__TASK GOAL__
In the data from the line containing "Viewport: 1288px width, 936px height." through the line containing "will (x=419, y=713).", inclusive, change "heading" to "title" and reproduce those lines with nothing else altered.

__ENTRIES PROVIDED__
+ + + +

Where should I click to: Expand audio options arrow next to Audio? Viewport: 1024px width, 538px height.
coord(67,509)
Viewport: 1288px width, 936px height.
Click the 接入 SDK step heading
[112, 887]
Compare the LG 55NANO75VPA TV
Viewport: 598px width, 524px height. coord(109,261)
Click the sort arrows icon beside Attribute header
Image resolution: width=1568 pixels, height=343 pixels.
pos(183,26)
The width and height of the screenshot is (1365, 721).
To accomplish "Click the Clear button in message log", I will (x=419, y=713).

+ + + +

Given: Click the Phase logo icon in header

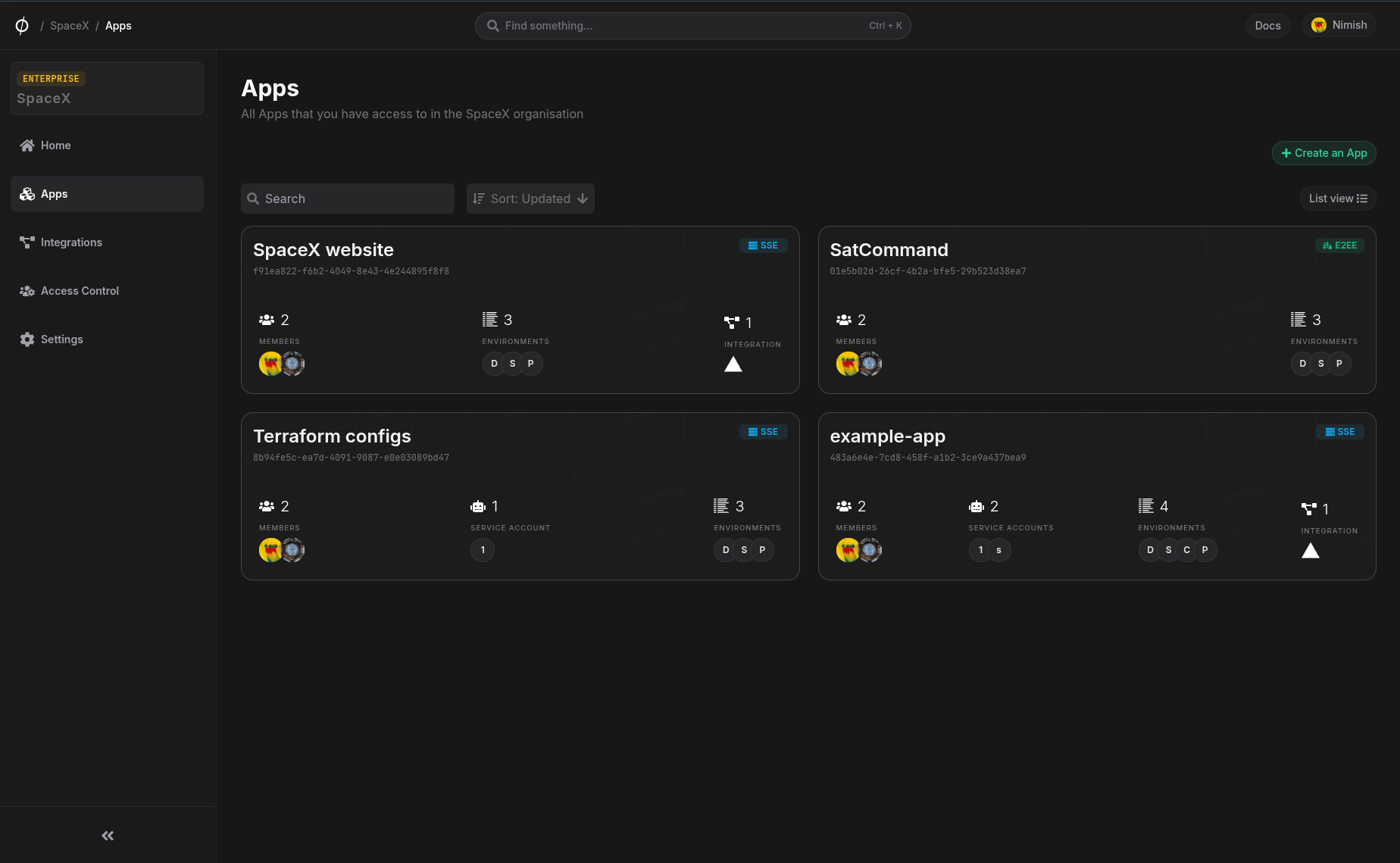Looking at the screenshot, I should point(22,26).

+ + + +

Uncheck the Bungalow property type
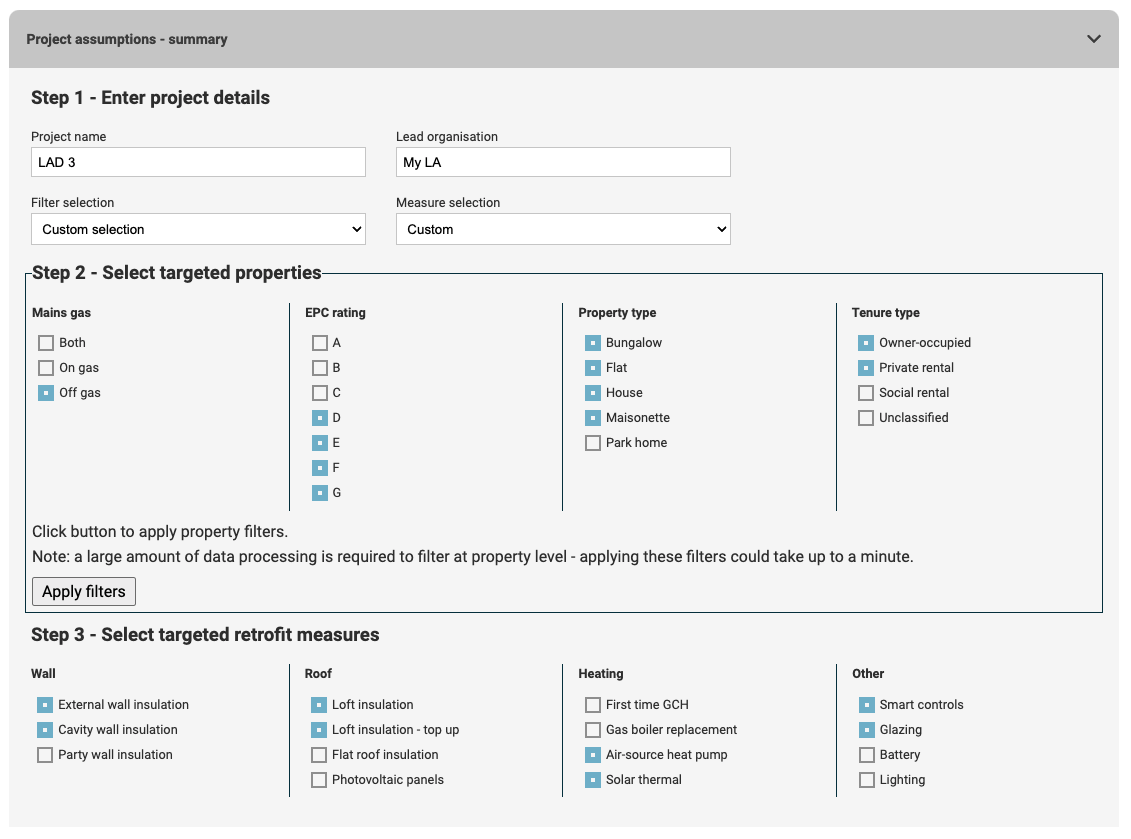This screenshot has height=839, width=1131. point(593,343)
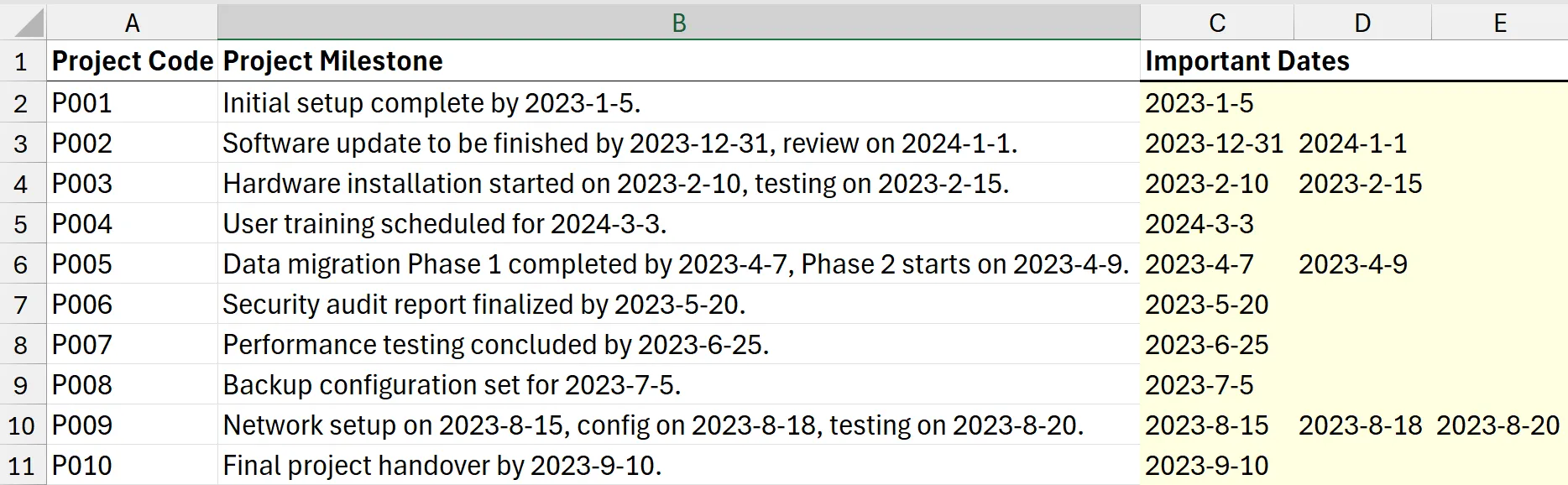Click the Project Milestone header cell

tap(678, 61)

+ + + +

__EXERCISE RESULT__
Viewport: 1288px width, 936px height.
Click the 接入 SDK step title
[112, 887]
Compare the LG 55NANO75VPA TV
Viewport: 598px width, 524px height. coord(109,261)
Click the sort arrows icon beside Attribute header
Image resolution: width=1568 pixels, height=343 pixels.
pos(183,26)
The width and height of the screenshot is (1365, 721).
To accomplish "Click the Clear button in message log", I will (x=419, y=713).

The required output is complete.